私たちは「糖質過多な生活」に慣れ過ぎている
日本糖尿病学会では、「カロリーの総摂取量を制限せずに、炭水化物(糖質)のみを極端に制限して減量を図ることは、長期的な食事療法の安全性などがはっきりしていないことから、現時点では勧められない」とコメントしています。
糖質制限の是非については、いまだ専門家の間で議論されています。糖質の過剰摂取が有害であることについては一定のコンセンサスは得られていますが、具体的にどの程度の糖質摂取が望ましいかは、今後科学的な検証が待たれることでしょう。
そのような議論はさておき、現代人の食生活が、糖質過多に陥りやすい傾向にあることは間違いありません。
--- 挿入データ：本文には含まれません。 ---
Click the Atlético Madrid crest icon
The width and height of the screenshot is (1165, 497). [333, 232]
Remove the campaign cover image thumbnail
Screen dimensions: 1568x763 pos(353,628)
実際、コンビニに行けば、おにぎり、サンドイッチにスナック菓子、パスタ…おいしそうなデザートも並んでいます。街を歩けば、うどん、そば、ラーメン、牛丼にハンバーガーにタピオカ、コンビニもファストフード店も、手軽に糖質が手に入る環境になっており、現代人の生活環境そのものがそもそも糖質過多を助長する傾向にあるのです。
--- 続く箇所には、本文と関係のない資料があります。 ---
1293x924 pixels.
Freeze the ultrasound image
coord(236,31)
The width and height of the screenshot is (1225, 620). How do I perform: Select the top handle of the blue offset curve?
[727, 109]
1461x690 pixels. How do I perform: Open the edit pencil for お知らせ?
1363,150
我々が、健康的で当たり前と思っている食事バランスも、厚生労働省の指針などが理想のバランスと信じられてきましたが、実はそれが、糖質に偏り、太りやすい原因にもなっていると筆者は考えています。
私たちは糖質過多に慣れ過ぎた「当たり前」の食生活を、変えていく必要があります。糖質は私たちにとって安価で容易に手に入るエネルギー源ですが、糖質には依存性、中毒性があるといわれています。
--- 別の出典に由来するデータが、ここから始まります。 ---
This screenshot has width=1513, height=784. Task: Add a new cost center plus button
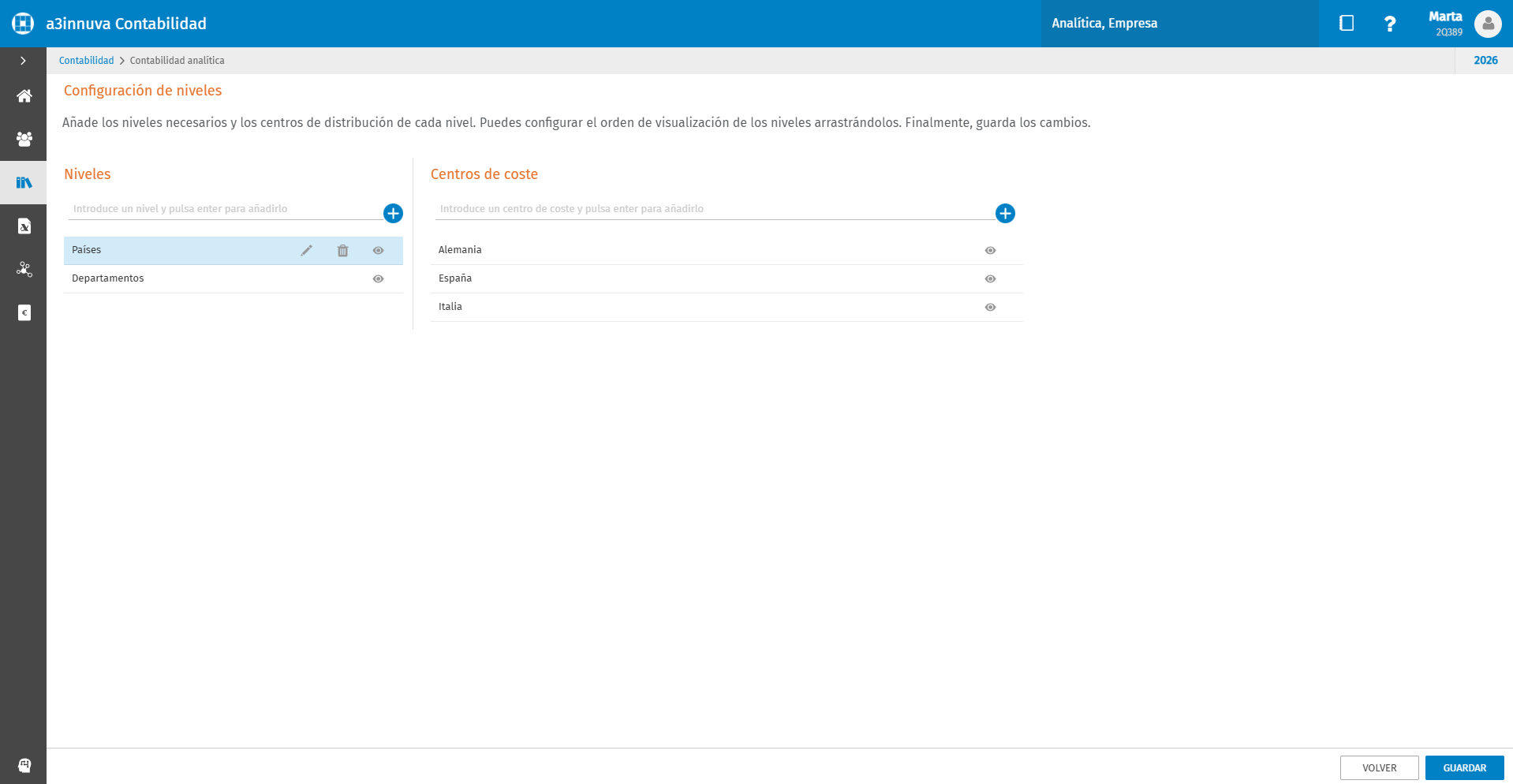pos(1005,214)
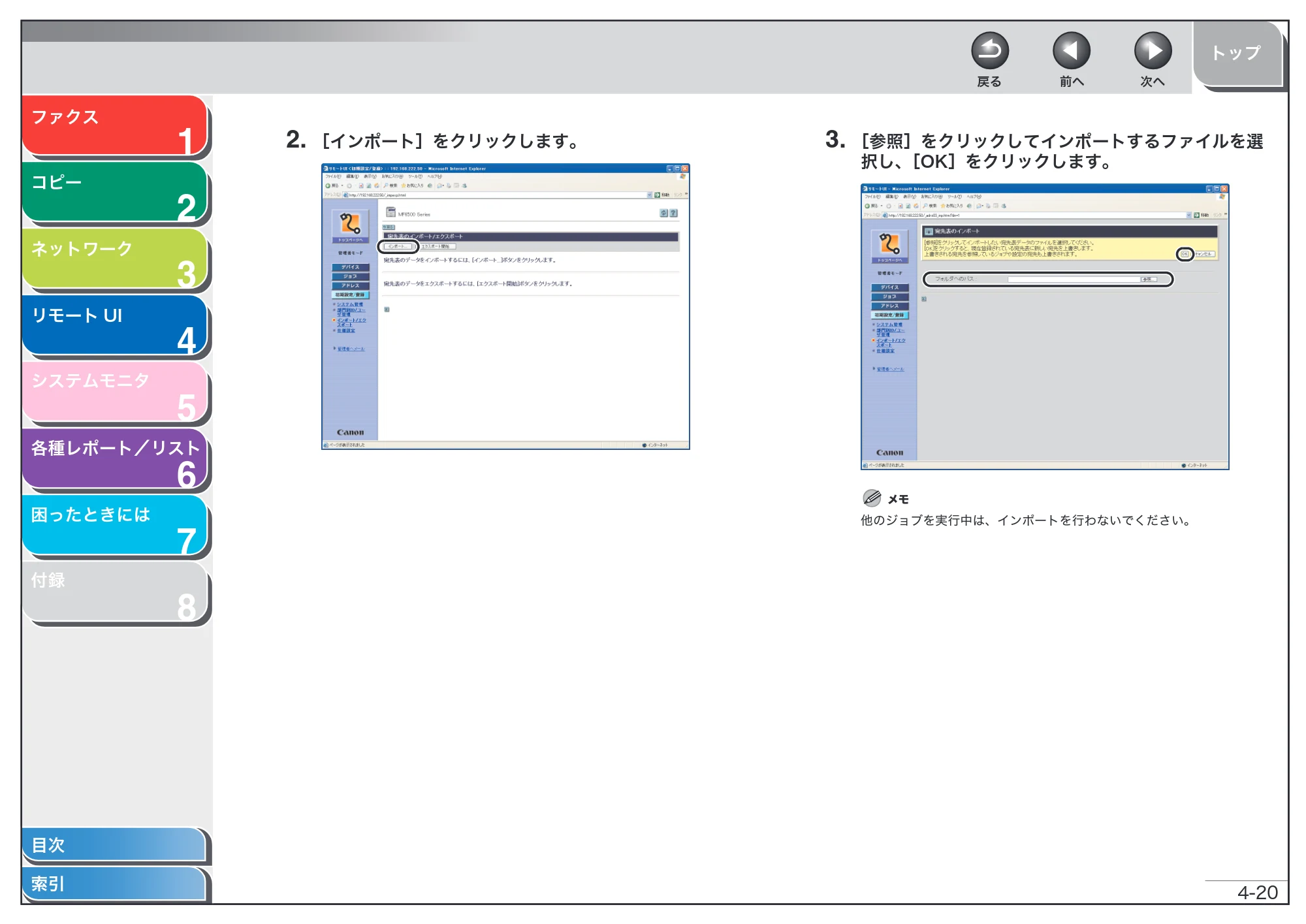Screen dimensions: 1306x924
Task: Select the コピー chapter tab
Action: [x=115, y=192]
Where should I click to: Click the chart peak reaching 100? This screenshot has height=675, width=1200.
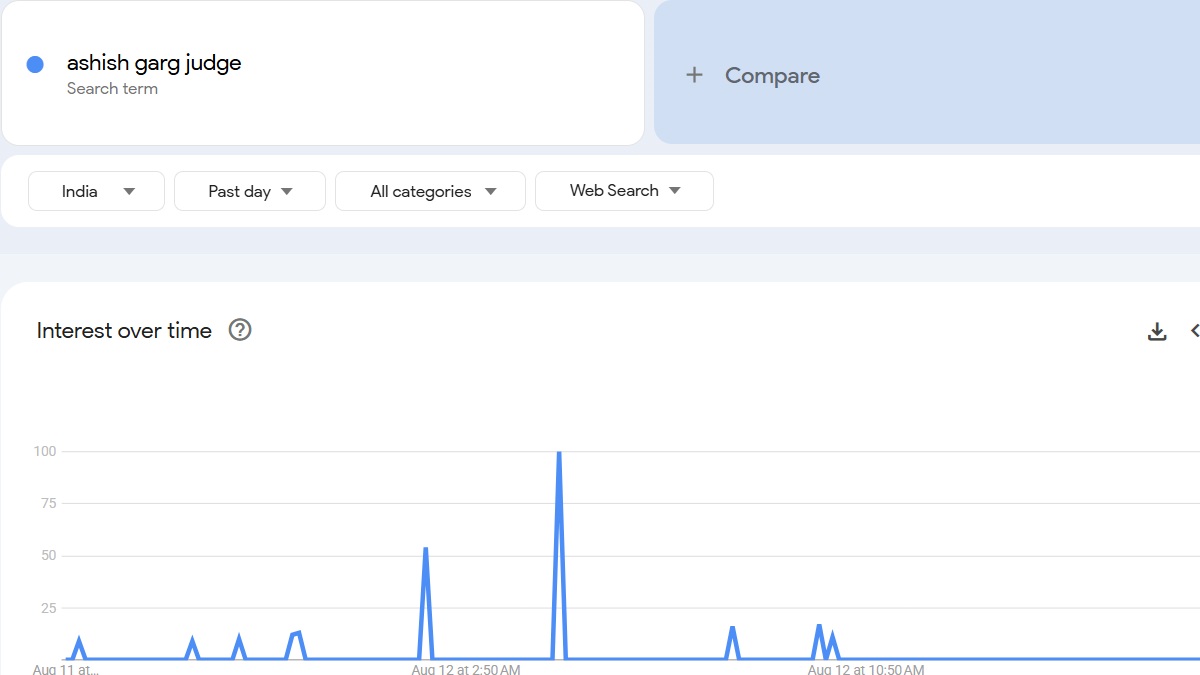[x=559, y=453]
普段からこんなにもたくさんの糖質を口にできる機会がある現代人は、知らず知らずのうちに糖質中毒、糖質依存症となっている可能性があるのです。そんな状態で厳格な糖質制限をしても、なかなか継続できません。
実際に、筆者のクリニックに相談に来られる方には「糖質制限ダイエットをしたが、うまくいかなかった」という声も多いのです。しかし、減量を望むのなら、この「糖質制限」という考え方や方向性自体は間違っていないことがほとんどです。
にもかかわらずうまくいかなかったのは、何かほかにも理由があるはずで、それをよく考える必要があります。